> _DOCUMENT EXTRACT_:
____

I think the best quote I've ever heard about Wes' work is that it's "unbearably exciting." You'll get more than a taste of that kind of excitement in the wonderful 2-CD "Verve Jazz Sides," a collection of cuts he made when he was with Verve from 1964 to 1966. Pat Metheny said it's "the absolute best guitar jazz album ever made." Both CDs are terrific, but for me, the second one is almost deliriously enjoyable.


With the passing of Patty Andrews this month, the last of the Andrews Sisters is finally gone - but they weren't the only popular girl group back in the day. Pre-dating the Andrews Sisters by a decade were Bobbe, Kathlyn and Lorayne, the Brox Sisters. And there they are below, wearing nothing but their scanties in a very roomy bed:


The Brox sisters had the good fortune to arrive just as the 1920's Flapper Girl era was in full bloom. They first made a name for themselves in Broadway shows of the day, like the Marx Brothers "Coconuts," and of course, in "The Ziegfield Follies," charming audiences with their sexy, but craftily gauche, stage presence and mellow vocal harmonizing.

It wasn't long before Hollywood called. They appeared in "The Hollywood Revue of 1929" performing "Singin' In The Rain," amongst many other movies, though my favorite has them slyly satirizing Marlene Dietrich in 1932's "Hollywood on Parade" by crooning her signature tune "Falling In Love Again."


"The Brox Sisters, 1922-1932" - a Cheerful Girl Group Exclusive! - is a lovely sampler of their more popular tunes. And, yes, there were many Brox detractors; some critics thought the sisters simply weren't as skilled as The Boswells, for example. And yet I find their lack of polish their most endearing trait. Think of them as three affable gals from your neighborhood who just happened to wander onto a Broadway stage. You can identify with their occasionally klutzy three-part trills, and celebrate when they really nail those high notes. They're "Every Girl" (and they made good), a major component, I think, of their success.

____

> _REQUIREMENTS_: Pick up the music blog post about the Brox Sisters right after its last sentence and keep writing it.

> _SOURCE DATA_:
____

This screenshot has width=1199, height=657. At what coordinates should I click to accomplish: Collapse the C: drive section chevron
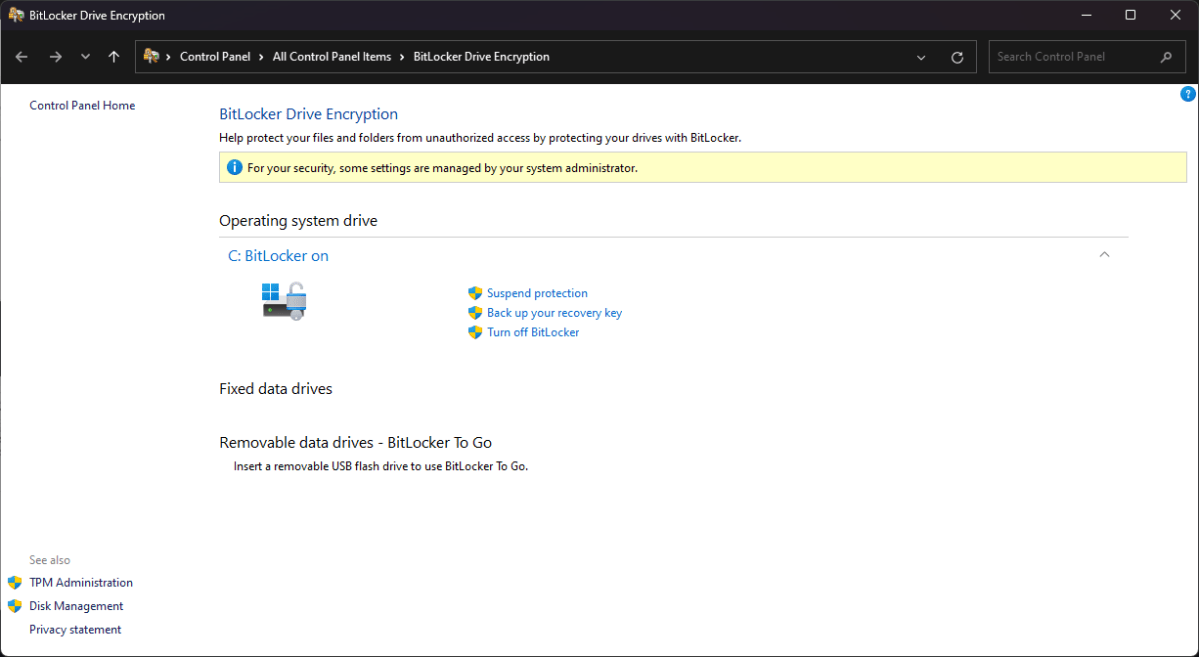click(x=1104, y=255)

____

> _WRITTEN REPLY_:
Who is that stunner with the thousand-watt smile on the cover of "Jet?" Why, it's Sheila, of course!


Sheila! Sheila! Sheila! There was only one. Sheila became a star in so-called "race" films of the 1940s,  or low-budget indie films with all-black casts like "Sepia Cinderella." And Sheila really stood out. She could sing, she could act, and she was just as sultry as Dorothy Dandridge (if not more). Who knows what her screen future might have been like if she'd been able to break through into Hollywood (Dandridge was an anomaly)?


Yet her most lasting legacy are her records, and make no mistake, Sheila had serious pipes. You can hear her in all her glory in 1958's "This Is Sheila," which prompted Miles Davis to wonder why she wasn't yet considered a "legend" on the order of Billie Holiday and Ella Fitzgerald. It's a good question, and we'll probably never have a satisfying answer, though I'm guessing it may have had something to do with the broadly-appealing "showstopping" material she chose to perform. She wasn't a "jazz baby," per se, or at least not exclusively, and if she had been, that might have burnished her reputation with taste makers of the day. Mostly, she seemed driven to deliver big razzle-dazzle pows, and on that score, at least, she truly succeeded.


Just two decades later, aspiring movie starlets had to do more than just sing, dance and act in order to capture the publics attention. They had to pose for "Playboy:"


Okay, so they didn't "have to," but it sure didn't hurt in Joan Stayley's case. Yes, she was a noted violinist and a skilled singer - in other words, she had talent - but Hollywood only took serious notice once her "Playboy" spread hit the stands. I know. Shocking.


She didn't have a long career, but still, how many can say they've starred opposite Don Knotts in "The Ghost And Mr. Chicken," a loopy slapstick-mystery with an even loopier score by Vic Mizzy? Vic had a wide-ranging career penning hit songs for the Andrew Sisters, then wrote the theme songs for "Green Acres," "The Addams Family," and soundtracks for many more TV shows and movies. "The Ghost And Mr. Chicken" - a Wink-Wink Cheerful Exclusive! - is Vic at his bouncy best. I'll admit it, listening to it makes me grin like a fool; it's like an instant serotonin boost!


The Secret Song File is always willing to give a friend a lift in her chauffeur-driven town car. I mean, what are friends for? But, yo, don't even think of stealing her man...or she'll go crazy. Because let's be blunt, she's crazy for her man's "p" (the "p," of course, is the first letter for that word) (rhymes with "Venus!") (or the zoo is full of arthropod "genus!") (or OMFG, you should have "seen us!").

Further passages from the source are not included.